### Complete the following:
• A. Could you rewrite the paragraph beginning "The parties to this Agreement are" in the recordkeeping and investment accounting agreement as a short list that keeps its main facts?
• B. What is the recordkeeping and investment accounting agreement about, in two sentences?
• C. Can you extend the recordkeeping and investment accounting agreement from the point where it stops?
*** Document
RECORDKEEPING AND INVESTMENT
ACCOUNTING AGREEMENT
The parties to this Agreement are Security Management Company, LLC,
("Security Management"), a Kansas Corporation, having its principal place of
business at __________ on behalf of SECURITY INCOME FUND (the "TRUST") and
SECURITY CAPITAL PRESERVATION FUND (the "FUND"), a series of the Trust, and
BANKERS TRUST COMPANY ("BANKERS"), a New York banking corporation, having its
principal place of business at 000 Xxxxxxx Xxxxxx, Xxx Xxxx, XX 00000. This
Agreement is made effective as of _______________, 1999.
WITNESS
WHEREAS, the Trust is registered as an "investment company" under the
Investment Company Act of 1940 (the "1940 Act") and the Fund is a duly
authorized series of the Trust; and
WHEREAS, Bankers performs certain investment accounting and recordkeeping
services on a computerized accounting system (the "Portfolio Accounting System")
******
*** Material supplied
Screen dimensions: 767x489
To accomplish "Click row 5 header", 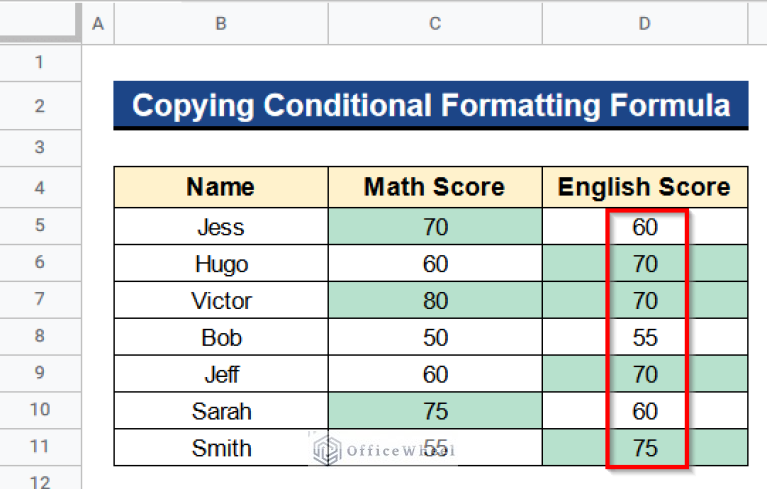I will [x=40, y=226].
******
*** Material supplied
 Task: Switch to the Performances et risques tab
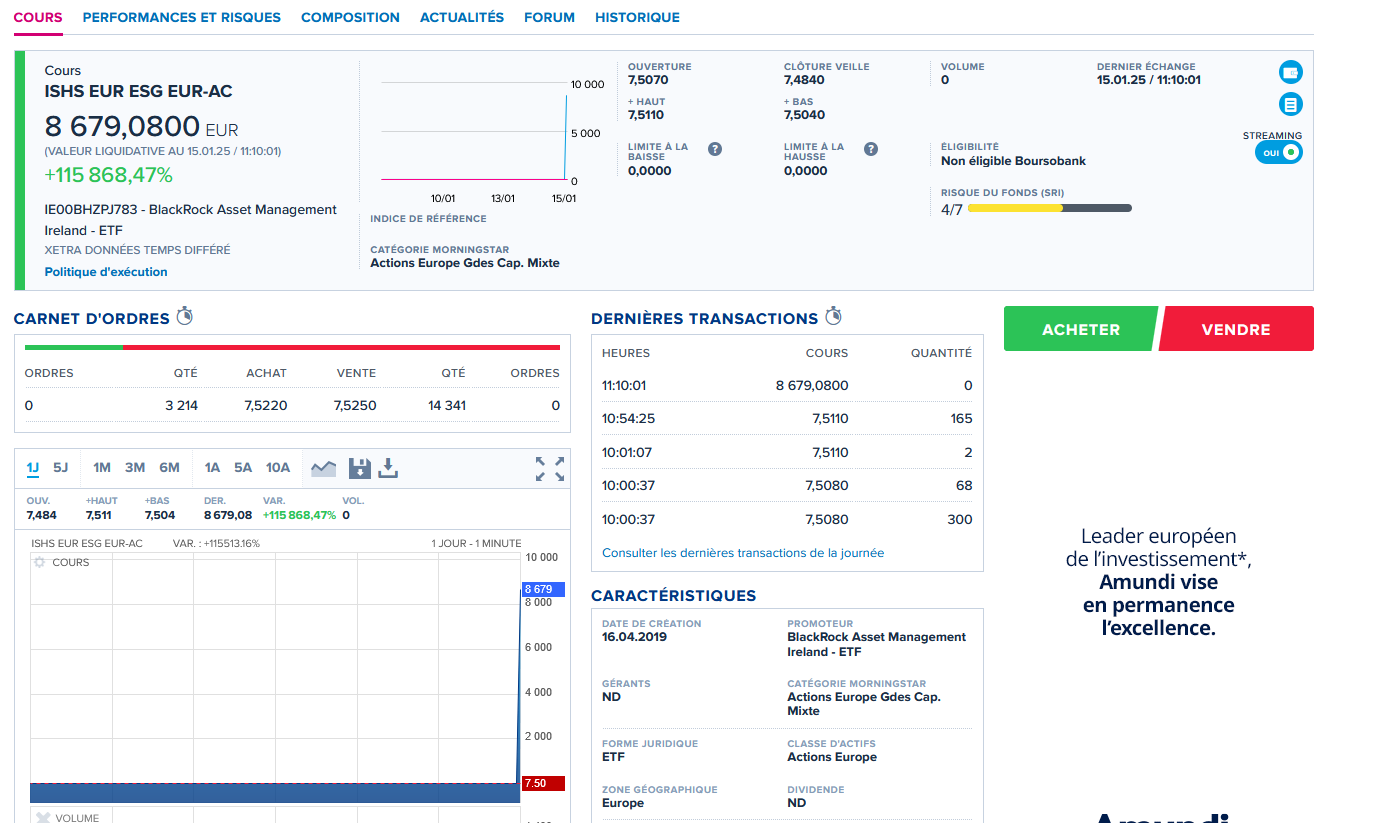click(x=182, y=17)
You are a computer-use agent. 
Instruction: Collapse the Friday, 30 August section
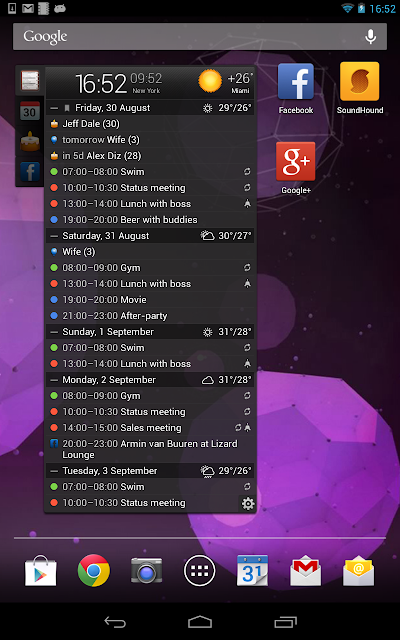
******
### Task answers:
• A.
- Security Management Company, LLC ("Security Management"), a Kansas Corporation, acting on behalf of Security Income Fund (the "Trust") and Security Capital Preservation Fund (the "Fund"), a series of the Trust. Its principal place of business is left blank.
- Bankers Trust Company ("Bankers"), a New York banking corporation.
- The Agreement takes effect as of a 1999 date that is left blank.

• B. The agreement is between Security Management Company, LLC, acting for Security Income Fund and its series Security Capital Preservation Fund, and Bankers Trust Company, and it takes effect in 1999. It recites that the Trust is registered as an investment company under the Investment Company Act of 1940 and that Bankers performs investment accounting and recordkeeping services on a computerized accounting system called the Portfolio Accounting System.

• C.
in connection with maintaining certain accounting records of the Fund;
WHEREAS, Security Management desires to appoint Bankers as recordkeeping and
investment accounting sub-agent for the Fund, and Bankers is willing to accept
such appointment;
NOW, THEREFORE, in consideration of the mutual promises herein contained,
and other good and valuable consideration, the receipt of which is hereby
acknowledged, the parties, intending to be legally bound, mutually covenant and
agree as follows:
1. APPOINTMENT OF INVESTMENT ACCOUNTING AND RECORDKEEPING SUB-AGENT. Security
Management hereby constitutes and appoints Bankers as investment accounting
and recordkeeping sub-agent for the Fund to perform accounting and
recordkeeping functions related to portfolio transactions required of the
Fund under Rule 31a-1 of the 1940 Act and to calculate the net asset value
of the Fund.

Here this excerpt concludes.